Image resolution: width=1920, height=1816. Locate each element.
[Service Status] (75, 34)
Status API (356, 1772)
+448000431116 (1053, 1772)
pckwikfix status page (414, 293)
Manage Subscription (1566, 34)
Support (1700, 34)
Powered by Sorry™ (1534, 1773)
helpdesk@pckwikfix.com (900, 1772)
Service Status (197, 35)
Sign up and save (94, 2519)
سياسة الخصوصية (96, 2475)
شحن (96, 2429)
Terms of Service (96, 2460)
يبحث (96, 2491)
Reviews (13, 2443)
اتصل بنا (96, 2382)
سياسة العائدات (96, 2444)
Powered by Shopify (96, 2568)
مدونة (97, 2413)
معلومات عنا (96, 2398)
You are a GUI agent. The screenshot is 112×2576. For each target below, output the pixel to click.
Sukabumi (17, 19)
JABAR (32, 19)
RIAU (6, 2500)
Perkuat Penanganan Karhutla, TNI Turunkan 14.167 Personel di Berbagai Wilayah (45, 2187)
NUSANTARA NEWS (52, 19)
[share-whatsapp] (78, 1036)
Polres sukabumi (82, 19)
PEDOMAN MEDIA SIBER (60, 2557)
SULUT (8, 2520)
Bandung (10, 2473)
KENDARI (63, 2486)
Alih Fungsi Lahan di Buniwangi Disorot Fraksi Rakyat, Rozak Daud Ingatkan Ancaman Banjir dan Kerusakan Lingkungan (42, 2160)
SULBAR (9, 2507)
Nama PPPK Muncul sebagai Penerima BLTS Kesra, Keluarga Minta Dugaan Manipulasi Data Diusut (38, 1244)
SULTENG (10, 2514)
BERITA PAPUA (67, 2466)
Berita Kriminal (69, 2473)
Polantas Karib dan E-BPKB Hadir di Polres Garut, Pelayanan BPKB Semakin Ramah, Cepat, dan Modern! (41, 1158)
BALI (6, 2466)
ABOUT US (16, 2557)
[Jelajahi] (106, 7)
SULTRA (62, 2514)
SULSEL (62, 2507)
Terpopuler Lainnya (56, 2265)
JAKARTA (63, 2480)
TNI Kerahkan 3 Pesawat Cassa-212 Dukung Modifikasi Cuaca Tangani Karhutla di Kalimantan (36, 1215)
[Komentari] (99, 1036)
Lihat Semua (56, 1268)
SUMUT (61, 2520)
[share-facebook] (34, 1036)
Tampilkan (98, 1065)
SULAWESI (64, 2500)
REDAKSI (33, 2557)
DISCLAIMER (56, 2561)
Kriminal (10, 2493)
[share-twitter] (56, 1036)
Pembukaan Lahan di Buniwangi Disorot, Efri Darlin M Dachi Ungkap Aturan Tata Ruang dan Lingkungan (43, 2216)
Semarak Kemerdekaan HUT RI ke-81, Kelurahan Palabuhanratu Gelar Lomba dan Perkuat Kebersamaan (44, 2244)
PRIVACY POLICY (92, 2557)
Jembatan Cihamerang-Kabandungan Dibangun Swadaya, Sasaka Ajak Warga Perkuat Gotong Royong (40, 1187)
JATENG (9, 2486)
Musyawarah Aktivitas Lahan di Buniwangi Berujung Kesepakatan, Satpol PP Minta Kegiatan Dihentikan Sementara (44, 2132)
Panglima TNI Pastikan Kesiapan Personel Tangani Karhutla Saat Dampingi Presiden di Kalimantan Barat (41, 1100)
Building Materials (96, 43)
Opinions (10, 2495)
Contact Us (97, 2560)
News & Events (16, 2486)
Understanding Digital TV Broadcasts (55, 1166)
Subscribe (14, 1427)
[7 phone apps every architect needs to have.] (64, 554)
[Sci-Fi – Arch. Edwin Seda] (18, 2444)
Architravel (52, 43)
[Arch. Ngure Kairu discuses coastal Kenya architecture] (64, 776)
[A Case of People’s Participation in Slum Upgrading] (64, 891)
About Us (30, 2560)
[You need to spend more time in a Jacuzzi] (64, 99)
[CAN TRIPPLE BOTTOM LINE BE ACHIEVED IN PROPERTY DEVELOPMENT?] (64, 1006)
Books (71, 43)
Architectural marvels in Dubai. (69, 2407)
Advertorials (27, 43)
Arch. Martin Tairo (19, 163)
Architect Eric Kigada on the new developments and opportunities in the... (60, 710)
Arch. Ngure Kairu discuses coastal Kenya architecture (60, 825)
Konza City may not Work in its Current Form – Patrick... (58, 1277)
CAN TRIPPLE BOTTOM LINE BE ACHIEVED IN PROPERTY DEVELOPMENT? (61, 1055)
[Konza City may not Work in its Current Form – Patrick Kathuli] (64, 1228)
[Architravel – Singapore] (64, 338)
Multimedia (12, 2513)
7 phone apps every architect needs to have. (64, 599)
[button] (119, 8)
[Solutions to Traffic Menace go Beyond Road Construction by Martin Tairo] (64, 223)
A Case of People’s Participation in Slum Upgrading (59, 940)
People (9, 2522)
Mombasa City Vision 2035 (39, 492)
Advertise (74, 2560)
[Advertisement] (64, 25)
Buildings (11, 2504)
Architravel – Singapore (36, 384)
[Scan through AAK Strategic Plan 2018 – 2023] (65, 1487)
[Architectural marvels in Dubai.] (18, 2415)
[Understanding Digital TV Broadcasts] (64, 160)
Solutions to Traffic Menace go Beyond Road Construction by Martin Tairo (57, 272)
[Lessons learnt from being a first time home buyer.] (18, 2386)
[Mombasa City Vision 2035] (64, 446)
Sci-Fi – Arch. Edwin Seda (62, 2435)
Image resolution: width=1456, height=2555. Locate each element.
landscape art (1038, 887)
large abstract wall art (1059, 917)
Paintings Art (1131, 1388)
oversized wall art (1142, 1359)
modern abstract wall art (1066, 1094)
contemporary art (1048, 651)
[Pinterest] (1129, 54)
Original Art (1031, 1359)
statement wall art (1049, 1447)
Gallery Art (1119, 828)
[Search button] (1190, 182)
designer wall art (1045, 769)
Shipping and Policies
================
Exercise objective | All that is needed is the exact run of lines above from the line containing "[share-facebook] (34, 1036)" through the line containing "PRIVACY POLICY (92, 2557)", both of them included.

Answer to this problem |
[share-facebook] (34, 1036)
Tampilkan (98, 1065)
SULAWESI (64, 2500)
REDAKSI (33, 2557)
DISCLAIMER (56, 2561)
Kriminal (10, 2493)
[share-twitter] (56, 1036)
Pembukaan Lahan di Buniwangi Disorot, Efri Darlin M Dachi Ungkap Aturan Tata Ruang dan Lingkungan (43, 2216)
Semarak Kemerdekaan HUT RI ke-81, Kelurahan Palabuhanratu Gelar Lomba dan Perkuat Kebersamaan (44, 2244)
PRIVACY POLICY (92, 2557)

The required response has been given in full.